TERAPIA INTENSIVA FINANZIATA DA ENI, SOVRINTENDENZA CONFERMA: “LAVORI PRONTI A PARTIRE”

TERAPIA INTENSIVA FINANZIATA DA ENI, SOVRINTENDENZA CONFERMA: “LAVORI PRONTI A PARTIRE”

Per iniziare i lavori della nuova terapia intensiva finanziata da Eni non dovrebbero più esserci scuse. La sovrintendenza ha comunicato la conclusione degli accertamenti sull’area. Come per il pronto soccorso infettivologico, anche per la rianimazione erano stati promessi tempi celeri.

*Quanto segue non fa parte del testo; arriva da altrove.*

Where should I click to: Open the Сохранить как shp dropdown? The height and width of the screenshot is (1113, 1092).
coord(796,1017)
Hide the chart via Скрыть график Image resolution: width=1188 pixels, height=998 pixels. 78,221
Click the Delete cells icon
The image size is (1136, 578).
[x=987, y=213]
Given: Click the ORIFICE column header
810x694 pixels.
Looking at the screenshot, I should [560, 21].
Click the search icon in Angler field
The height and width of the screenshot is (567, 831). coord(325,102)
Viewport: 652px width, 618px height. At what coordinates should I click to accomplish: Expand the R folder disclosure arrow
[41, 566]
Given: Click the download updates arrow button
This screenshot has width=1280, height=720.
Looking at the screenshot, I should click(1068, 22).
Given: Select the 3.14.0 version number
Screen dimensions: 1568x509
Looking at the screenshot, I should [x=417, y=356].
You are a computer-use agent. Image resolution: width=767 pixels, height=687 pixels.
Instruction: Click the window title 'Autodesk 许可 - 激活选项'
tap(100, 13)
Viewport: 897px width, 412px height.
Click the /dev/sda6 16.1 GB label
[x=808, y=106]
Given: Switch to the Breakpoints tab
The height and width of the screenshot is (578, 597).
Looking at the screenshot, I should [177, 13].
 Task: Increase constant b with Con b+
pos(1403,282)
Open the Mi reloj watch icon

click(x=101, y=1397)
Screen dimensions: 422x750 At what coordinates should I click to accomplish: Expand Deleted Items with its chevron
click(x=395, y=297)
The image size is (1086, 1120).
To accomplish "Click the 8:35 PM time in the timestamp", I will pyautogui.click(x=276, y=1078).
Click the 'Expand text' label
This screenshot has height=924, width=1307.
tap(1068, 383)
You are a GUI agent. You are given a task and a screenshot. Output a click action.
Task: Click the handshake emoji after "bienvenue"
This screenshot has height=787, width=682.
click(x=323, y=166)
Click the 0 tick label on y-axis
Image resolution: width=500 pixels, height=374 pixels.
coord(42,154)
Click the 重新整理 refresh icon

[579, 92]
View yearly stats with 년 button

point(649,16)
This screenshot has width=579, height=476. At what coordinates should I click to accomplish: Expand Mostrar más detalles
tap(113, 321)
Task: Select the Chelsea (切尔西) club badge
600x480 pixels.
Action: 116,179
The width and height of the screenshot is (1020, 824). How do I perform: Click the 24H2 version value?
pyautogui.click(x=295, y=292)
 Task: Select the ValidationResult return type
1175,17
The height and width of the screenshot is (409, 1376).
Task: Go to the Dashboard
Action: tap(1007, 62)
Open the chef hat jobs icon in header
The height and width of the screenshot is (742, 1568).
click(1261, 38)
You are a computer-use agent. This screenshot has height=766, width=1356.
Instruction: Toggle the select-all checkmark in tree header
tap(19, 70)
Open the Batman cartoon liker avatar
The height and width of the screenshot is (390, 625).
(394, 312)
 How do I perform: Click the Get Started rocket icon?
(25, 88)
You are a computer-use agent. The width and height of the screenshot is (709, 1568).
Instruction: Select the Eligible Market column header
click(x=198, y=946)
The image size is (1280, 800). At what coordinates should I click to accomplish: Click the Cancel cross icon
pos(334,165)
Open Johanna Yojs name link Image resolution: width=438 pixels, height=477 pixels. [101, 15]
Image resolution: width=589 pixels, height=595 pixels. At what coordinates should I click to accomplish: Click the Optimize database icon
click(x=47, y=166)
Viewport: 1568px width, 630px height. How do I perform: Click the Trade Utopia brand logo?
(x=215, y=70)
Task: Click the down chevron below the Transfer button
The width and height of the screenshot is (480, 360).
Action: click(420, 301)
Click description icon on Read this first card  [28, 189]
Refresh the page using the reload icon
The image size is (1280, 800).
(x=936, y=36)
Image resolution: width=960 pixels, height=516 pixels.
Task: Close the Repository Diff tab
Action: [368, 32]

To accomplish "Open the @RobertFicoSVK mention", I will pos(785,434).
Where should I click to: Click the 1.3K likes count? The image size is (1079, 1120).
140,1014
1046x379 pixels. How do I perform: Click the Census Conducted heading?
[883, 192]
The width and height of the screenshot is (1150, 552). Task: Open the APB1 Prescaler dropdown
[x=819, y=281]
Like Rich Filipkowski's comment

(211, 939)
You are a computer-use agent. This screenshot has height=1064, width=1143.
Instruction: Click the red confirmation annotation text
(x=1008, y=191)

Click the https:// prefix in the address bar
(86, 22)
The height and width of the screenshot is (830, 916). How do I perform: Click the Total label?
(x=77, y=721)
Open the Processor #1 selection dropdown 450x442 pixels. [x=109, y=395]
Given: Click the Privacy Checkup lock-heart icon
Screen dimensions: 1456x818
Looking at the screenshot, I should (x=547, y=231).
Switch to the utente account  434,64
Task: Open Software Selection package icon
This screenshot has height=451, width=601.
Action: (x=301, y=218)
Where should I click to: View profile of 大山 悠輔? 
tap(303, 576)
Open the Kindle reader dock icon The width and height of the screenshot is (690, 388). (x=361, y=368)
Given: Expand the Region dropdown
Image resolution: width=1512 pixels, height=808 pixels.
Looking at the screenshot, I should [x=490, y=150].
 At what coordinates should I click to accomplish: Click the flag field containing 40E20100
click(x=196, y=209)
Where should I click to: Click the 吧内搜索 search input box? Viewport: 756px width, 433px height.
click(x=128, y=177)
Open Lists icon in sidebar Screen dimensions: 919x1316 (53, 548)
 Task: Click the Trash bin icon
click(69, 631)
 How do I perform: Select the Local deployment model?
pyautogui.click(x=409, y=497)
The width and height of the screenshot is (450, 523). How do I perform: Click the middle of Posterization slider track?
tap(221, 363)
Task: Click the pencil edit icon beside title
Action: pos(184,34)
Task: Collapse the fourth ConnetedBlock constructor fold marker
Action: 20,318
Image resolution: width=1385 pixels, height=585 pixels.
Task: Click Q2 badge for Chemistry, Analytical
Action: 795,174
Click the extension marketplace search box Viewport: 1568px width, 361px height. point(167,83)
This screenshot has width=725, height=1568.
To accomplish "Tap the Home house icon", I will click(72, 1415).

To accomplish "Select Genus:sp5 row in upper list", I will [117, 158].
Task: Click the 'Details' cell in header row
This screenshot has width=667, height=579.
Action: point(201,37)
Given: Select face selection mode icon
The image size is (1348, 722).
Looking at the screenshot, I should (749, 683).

L’emergenza Coronavirus non è più quella dello scorso anno, ma otto nuovi posti letto e una nuova tac rinforzeranno l’assetto dell’ospedale. Rimbalzi burocratici prima fra asp ed Eni, e ritrovamenti archeologici dopo hanno tenuto in ostaggio l’apertura del cantiere. Anche in questo caso il lavoro svolto dalla sovrintendenza ha permesso di portare alla luce frammenti del passato. La terapia intensiva non è proprio un luogo in cui si è soliti ammirare reperti archeologici ma è quello che potrebbe accadere visto che Gela continua a regalare tesori dal sottosuolo. Sono pronti a partire anche i lavori in via di Bartolo, dove nascerà un vero e proprio museo a cielo aperto grazie ad Open Fiber che ha voluto valorizzare la necropoli ellenistica venuta fuori durante la posa della fibra ottica. Transitando via dell’acropoli è inevitabile notare che anche i lavori del museo del mare procedono spediti. La conferma arriva dalla dottoressa Vullo mentre dall’assessorato regionale  non ci sono notizie della mostra Ulisse, che secondo le previsioni avrebbe dovuto aprire i battenti già da un po’.